*Work to complete*: Take each line of the records below that contains the string "Happy" and copy it.

*Record extracts*:
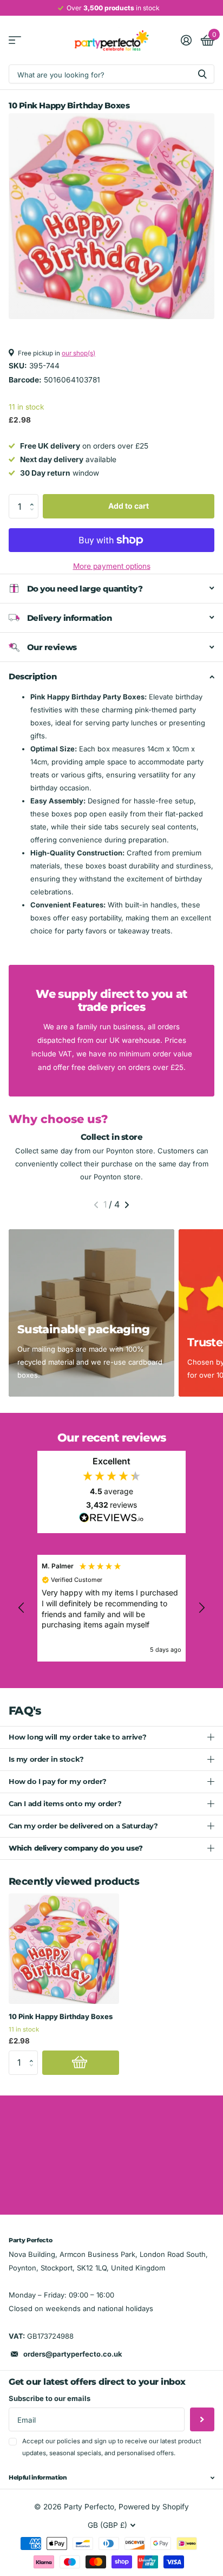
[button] (34, 497)
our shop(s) (78, 353)
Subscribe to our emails (49, 2398)
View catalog (15, 40)
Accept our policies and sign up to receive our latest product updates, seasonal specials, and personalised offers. (111, 2446)
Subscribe (202, 2420)
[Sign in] (186, 40)
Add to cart (128, 505)
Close (111, 2478)
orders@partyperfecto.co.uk (72, 2354)
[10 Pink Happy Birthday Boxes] (64, 1948)
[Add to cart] (80, 2063)
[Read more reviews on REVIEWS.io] (111, 1521)
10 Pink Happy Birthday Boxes (61, 2016)
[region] (111, 1608)
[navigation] (96, 1205)
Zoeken (202, 73)
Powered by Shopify (154, 2506)
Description (32, 676)
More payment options (111, 566)
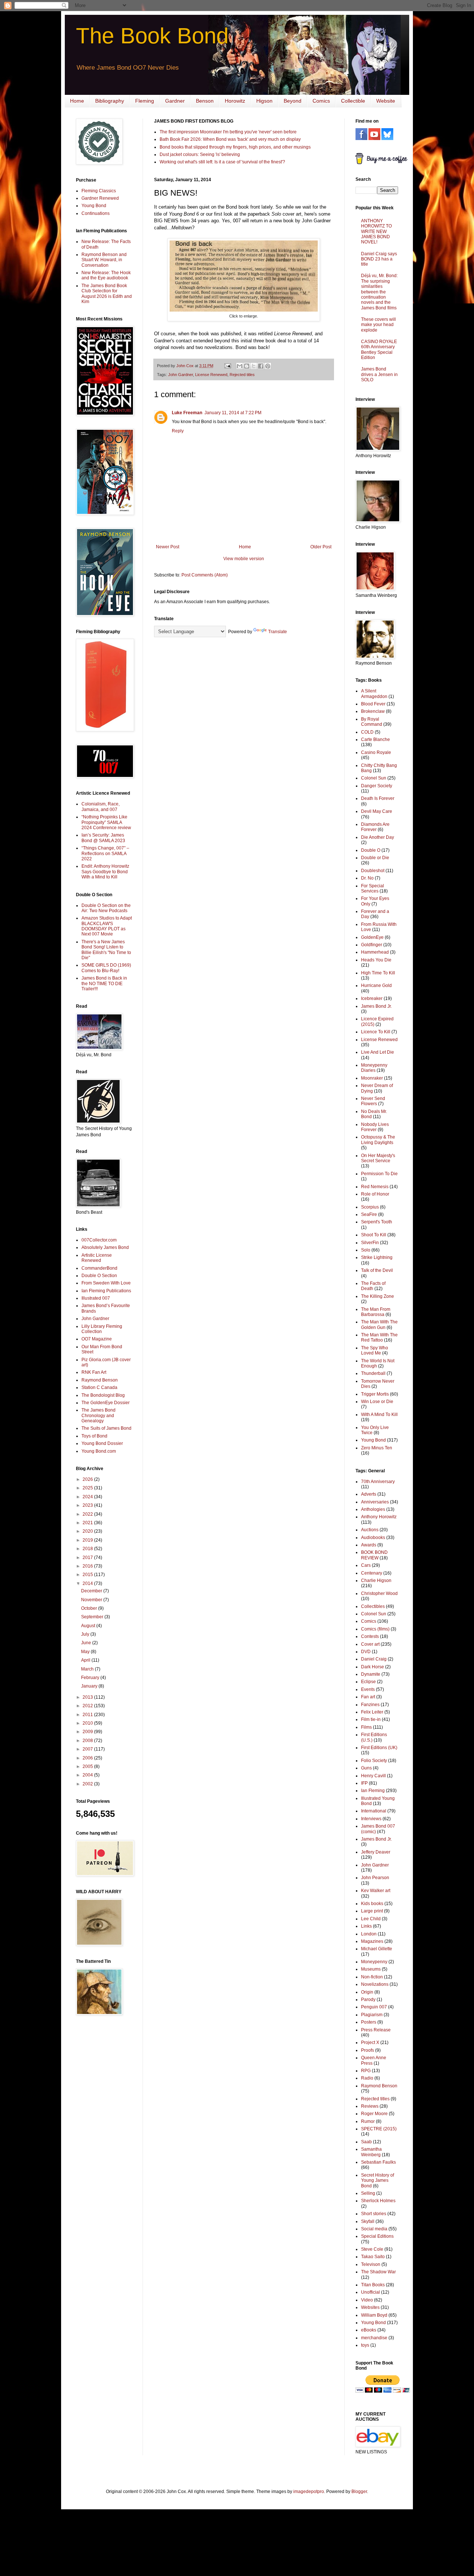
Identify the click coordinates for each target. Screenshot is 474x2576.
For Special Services (372, 888)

*Solution for this exercise*:
[10 Pink Happy Birthday Boxes] (64, 1948)
10 Pink Happy Birthday Boxes (61, 2016)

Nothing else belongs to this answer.